2.1.1 Systeemconfiguraties
De HP-S lucht/waterwarmtepompen kunnen op veel verschillende manieren ingezet worden.
In de basis vallen de toepassingen echter in twee categorieën uit één:
1. All Electric
2. Hybride, in combinatie met een CV-ketel.
In deze paragraaf is een all electric variant uitgewerkt met één temperatuurzone en een hybride variant met
een hoge, een lage temperatuurzone en een tapwatervoorraadvat.
Een all electric variant met twee temperatuurzones is natuurlijk ook mogelijk, net als een hybride variant
zonder tapwatervoorraadvat (in een hybride variant heeft het de voorkeur om tapwater door de ketel en niet
door de warmtepomp te laten produceren).
Vele combinaties zijn dus mogelijk en het gaat te ver alle mogelijk varianten uit te werken.

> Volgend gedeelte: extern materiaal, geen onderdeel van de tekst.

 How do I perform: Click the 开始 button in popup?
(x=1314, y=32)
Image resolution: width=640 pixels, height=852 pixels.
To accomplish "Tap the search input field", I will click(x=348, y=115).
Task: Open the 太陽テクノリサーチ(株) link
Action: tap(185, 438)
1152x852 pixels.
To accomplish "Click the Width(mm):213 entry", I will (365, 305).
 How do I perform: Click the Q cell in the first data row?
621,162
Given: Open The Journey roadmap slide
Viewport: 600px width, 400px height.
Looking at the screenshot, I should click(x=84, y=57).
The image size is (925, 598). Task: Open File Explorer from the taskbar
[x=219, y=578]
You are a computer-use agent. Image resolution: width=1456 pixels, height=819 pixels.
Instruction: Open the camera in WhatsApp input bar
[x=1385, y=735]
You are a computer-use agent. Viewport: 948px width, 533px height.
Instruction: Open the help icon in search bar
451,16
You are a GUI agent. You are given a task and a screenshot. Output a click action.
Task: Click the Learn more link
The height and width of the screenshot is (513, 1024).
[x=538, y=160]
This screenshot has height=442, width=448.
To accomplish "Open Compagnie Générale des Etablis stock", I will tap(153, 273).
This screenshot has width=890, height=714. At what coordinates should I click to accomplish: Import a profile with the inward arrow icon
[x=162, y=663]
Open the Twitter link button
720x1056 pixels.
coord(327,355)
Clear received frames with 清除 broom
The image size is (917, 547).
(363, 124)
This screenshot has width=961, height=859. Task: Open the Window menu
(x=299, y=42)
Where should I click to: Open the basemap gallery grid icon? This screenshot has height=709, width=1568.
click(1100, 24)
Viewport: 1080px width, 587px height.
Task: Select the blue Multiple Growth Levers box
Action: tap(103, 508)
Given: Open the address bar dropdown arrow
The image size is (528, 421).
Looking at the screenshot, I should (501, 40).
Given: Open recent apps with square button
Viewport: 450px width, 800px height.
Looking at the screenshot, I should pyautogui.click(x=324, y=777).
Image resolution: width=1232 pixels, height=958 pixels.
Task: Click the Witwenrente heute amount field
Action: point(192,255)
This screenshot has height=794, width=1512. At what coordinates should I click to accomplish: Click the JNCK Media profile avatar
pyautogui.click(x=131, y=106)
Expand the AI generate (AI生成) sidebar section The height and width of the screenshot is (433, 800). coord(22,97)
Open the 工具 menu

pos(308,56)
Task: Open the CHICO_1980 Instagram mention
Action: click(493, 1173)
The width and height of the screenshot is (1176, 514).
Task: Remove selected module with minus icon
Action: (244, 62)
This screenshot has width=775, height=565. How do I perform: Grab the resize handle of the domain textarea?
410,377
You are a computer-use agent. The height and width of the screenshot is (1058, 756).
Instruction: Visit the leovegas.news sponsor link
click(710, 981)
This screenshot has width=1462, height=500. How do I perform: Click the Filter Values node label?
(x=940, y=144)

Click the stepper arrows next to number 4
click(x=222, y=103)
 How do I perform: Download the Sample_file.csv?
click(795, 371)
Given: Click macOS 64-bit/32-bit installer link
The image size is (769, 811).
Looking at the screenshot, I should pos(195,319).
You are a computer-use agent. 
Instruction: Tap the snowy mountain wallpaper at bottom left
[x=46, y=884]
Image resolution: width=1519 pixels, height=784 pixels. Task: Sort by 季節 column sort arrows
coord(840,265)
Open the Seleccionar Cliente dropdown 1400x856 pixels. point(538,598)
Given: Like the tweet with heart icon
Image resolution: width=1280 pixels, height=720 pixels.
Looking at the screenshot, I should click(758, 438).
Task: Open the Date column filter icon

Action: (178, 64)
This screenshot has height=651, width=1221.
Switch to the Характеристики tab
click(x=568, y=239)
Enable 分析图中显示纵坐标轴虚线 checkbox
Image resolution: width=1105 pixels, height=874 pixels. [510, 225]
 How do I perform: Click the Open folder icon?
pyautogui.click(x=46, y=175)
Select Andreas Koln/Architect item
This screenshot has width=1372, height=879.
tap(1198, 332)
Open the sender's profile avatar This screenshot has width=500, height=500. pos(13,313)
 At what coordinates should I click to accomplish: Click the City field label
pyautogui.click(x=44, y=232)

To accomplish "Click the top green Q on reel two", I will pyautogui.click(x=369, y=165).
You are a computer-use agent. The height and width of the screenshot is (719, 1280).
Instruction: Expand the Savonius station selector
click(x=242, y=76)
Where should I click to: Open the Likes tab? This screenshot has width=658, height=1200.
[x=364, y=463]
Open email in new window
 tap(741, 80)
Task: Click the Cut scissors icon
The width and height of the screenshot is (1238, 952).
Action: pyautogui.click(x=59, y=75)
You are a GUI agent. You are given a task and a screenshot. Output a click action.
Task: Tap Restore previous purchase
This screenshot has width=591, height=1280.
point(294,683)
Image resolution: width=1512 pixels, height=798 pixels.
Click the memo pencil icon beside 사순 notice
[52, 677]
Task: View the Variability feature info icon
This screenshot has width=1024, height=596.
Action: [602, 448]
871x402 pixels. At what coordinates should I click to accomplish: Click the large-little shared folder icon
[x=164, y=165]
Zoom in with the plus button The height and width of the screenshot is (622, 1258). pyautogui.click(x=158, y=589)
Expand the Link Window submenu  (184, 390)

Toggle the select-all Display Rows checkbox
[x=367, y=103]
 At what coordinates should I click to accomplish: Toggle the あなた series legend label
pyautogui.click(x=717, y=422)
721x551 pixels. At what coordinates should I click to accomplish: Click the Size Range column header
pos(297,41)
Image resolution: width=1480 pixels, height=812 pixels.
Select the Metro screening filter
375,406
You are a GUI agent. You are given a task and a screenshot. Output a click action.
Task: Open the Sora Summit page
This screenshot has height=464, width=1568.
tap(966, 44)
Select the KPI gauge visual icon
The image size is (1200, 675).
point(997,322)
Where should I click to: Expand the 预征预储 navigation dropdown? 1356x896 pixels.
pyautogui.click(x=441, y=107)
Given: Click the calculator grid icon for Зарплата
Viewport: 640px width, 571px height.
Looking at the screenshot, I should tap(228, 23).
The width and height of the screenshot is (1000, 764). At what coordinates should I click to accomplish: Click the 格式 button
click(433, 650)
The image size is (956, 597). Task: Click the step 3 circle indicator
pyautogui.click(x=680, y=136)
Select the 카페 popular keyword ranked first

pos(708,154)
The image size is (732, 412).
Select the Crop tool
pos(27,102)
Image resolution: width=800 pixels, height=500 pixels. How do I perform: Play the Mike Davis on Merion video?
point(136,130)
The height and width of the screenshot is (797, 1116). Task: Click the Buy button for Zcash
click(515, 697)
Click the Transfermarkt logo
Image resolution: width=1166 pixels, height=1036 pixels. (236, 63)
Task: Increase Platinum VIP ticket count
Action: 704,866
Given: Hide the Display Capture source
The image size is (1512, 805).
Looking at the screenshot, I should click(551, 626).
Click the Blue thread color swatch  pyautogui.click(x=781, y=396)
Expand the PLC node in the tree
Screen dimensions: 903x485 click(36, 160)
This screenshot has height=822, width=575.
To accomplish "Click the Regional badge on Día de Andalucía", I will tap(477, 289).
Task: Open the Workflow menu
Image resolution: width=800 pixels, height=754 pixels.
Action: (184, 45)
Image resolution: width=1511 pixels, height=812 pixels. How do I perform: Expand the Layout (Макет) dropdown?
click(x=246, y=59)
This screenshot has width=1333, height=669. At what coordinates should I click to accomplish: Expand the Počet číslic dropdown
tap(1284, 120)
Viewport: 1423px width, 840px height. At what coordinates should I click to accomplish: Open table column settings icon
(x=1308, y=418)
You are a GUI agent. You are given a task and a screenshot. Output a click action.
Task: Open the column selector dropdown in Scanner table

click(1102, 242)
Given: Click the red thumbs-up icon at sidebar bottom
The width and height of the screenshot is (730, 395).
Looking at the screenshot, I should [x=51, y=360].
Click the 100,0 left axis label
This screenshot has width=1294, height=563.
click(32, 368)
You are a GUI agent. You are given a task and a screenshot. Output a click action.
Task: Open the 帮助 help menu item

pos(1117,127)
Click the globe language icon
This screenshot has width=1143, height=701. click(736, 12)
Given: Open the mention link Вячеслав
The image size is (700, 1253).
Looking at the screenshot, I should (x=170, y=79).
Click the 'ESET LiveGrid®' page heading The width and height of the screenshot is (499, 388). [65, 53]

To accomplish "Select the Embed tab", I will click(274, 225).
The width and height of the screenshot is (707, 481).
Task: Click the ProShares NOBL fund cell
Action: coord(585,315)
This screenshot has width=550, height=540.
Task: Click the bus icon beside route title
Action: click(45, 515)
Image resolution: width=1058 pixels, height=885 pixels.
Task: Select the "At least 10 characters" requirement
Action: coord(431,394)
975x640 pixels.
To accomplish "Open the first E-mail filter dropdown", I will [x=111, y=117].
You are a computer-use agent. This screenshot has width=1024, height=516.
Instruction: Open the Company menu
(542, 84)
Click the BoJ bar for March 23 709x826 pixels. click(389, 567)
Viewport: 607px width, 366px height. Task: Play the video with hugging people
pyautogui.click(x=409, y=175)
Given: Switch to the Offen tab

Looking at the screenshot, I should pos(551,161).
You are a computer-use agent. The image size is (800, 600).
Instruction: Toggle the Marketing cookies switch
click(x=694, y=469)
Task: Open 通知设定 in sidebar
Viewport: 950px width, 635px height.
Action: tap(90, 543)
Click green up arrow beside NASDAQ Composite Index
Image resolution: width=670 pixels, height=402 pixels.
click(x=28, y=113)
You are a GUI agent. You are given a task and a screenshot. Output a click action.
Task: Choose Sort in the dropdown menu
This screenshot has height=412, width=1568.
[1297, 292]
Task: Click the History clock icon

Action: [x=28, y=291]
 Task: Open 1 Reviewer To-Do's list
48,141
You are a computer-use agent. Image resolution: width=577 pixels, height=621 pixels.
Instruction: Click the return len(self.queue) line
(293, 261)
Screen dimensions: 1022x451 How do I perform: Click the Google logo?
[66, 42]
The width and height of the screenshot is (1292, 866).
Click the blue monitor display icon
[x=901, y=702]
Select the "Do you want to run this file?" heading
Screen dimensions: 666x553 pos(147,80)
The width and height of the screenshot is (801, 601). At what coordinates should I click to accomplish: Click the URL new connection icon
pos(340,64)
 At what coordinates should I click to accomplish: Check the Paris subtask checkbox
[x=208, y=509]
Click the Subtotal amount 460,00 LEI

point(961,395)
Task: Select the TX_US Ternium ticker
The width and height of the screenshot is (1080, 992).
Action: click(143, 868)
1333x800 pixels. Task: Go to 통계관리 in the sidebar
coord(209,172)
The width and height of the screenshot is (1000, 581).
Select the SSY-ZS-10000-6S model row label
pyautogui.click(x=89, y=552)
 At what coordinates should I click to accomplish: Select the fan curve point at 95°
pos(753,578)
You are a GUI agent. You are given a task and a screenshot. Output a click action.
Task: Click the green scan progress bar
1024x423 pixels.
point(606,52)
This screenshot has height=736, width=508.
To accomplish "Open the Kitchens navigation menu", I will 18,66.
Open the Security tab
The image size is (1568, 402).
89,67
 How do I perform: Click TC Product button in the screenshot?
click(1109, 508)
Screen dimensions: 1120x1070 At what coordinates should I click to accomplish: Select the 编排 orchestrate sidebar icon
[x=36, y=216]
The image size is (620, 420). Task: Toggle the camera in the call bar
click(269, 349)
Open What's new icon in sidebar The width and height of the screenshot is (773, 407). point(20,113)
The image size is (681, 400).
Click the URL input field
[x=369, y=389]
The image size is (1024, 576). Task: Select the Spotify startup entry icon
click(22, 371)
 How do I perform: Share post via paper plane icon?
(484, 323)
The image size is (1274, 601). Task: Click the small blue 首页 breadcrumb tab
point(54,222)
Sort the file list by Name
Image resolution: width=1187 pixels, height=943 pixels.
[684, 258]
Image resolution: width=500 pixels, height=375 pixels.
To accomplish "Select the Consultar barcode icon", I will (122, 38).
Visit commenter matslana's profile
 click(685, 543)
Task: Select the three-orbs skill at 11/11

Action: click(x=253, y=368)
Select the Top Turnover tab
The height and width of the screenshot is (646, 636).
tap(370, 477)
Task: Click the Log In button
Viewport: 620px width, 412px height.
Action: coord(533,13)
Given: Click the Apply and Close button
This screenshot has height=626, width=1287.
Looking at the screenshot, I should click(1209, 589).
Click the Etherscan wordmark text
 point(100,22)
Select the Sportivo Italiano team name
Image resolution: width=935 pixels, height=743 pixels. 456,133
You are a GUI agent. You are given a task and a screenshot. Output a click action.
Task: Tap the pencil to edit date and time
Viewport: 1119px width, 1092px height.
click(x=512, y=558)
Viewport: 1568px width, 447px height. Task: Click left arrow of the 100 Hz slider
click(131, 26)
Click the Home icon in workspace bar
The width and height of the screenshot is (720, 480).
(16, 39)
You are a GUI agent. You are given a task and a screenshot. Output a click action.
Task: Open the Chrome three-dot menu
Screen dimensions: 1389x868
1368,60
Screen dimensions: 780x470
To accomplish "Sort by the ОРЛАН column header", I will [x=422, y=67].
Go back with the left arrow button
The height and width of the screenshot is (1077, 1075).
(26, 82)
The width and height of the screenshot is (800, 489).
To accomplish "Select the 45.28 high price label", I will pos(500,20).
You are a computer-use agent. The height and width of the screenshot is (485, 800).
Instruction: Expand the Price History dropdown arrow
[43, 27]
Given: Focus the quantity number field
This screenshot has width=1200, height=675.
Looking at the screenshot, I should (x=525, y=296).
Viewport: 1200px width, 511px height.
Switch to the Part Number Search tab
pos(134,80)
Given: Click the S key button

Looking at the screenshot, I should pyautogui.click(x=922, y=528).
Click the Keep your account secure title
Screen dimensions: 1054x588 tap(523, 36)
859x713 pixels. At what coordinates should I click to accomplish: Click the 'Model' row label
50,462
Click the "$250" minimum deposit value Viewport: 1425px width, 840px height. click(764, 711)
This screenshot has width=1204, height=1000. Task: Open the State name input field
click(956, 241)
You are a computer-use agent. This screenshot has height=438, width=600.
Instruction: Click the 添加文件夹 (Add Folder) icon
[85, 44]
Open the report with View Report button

Het is belangrijk dat het CV-afgiftesysteem voldoende systeeminhoud en debiet heeft en dat het minimale
verwarming- of koelvermogen in alle omstandigheden overgedragen kan worden aan het afgiftesysteem.
Houdt hier dan ook met uw zonering rekening mee.
Als aan beide voorwaarden is voldaan kan het buffervat uit het systeem worden weggelaten.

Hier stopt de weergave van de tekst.